The average for the 30-year fixed-rate mortgage fell slightly to 6.35% this week, Freddie Mac reported Thursday, helping buyers save more on borrowing costs. “This week’s decrease continues a recent sideways trend in mortgage rates, which is a welcome departure from the record increases of last year,” says Sam Khater, Freddie Mac’s chief economist.

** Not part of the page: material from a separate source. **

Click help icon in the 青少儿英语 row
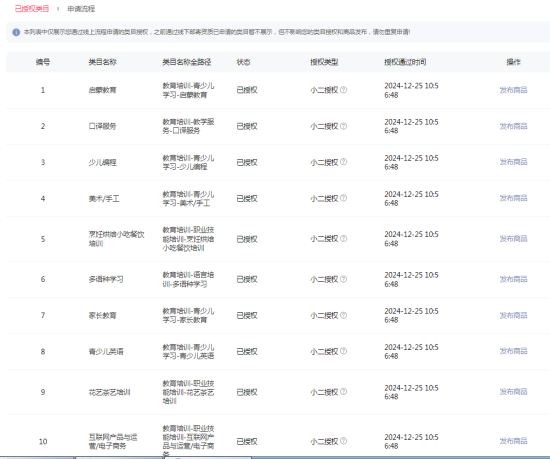Screen dimensions: 550x459 [x=344, y=351]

Late last year, 30-year rates surged to 7%—more than double what they were a year earlier.
“While inflation remains elevated, its rate of growth has moderated and is expected to decelerate over the remainder of 2023,” Khater notes. “This should bode well for the trajectory of mortgage rates over the long-term.”
During the 2023 REALTORS® Legislative Meetings in Washington, D.C., this week, Lawrence Yun, chief economist for the National Association of REALTORS®, predicted that mortgage rates likely will fall closer to 6% this year and below 6% in 2024.

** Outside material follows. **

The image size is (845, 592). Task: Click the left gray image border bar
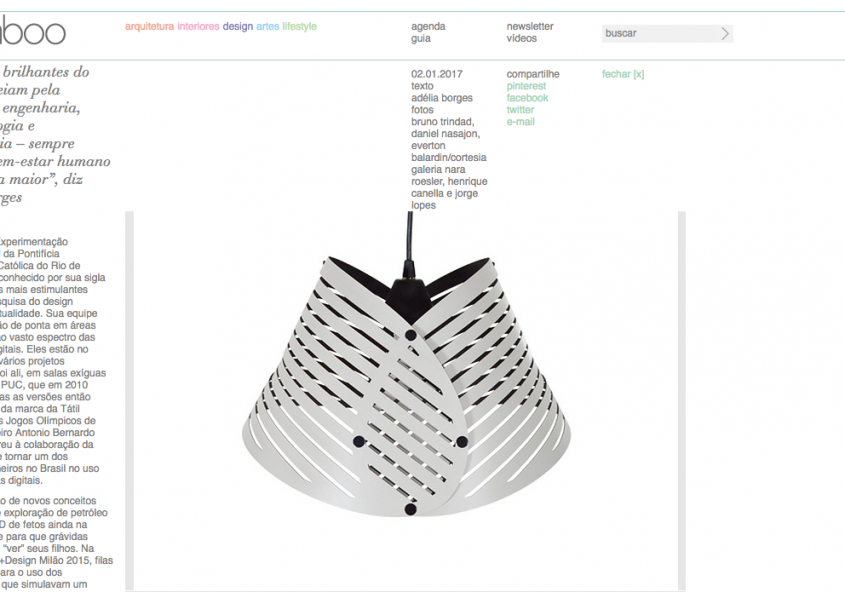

Rates have been falling as inflation dips below 5%, explains Nadia Evangelou, NAR’s senior economist and director of real estate research. Even rent prices—a large gauge within inflation indexes—are falling, which will help slow down inflation even further in the coming months. That, in turn, will pull down mortgage rates even further. And that, she says, “could bring some sighs of relief to many buyers. With a 6% mortgage rate, more Americans can afford to purchase the median-priced home by putting down less than 20%.”
Home buyers have shown themselves to be rate-sensitive, particularly while up against elevated home prices. As mortgage rates have fallen over recent days, home buyers have been quick to respond: Mortgage applications for purchasing a home rose 5% last week, the Mortgage Bankers Association reported Wednesday. If home prices start to stabilize more—as they’re already showing signs of doing—more potential home buyers may start to emerge.
Freddie Mac reports the following national averages with mortgage rates for the week ending May 11:
- 30-year fixed-rate mortgages: averaged 6.35%, dropping from last week’s 6.39% average. Last year at this time, 30-year rates averaged 5.30%.
- 15-year fixed-rate mortgages: averaged 5.75%, dropping slightly from last week’s 5.76% average. A year ago, 15-year rates averaged 4.48%.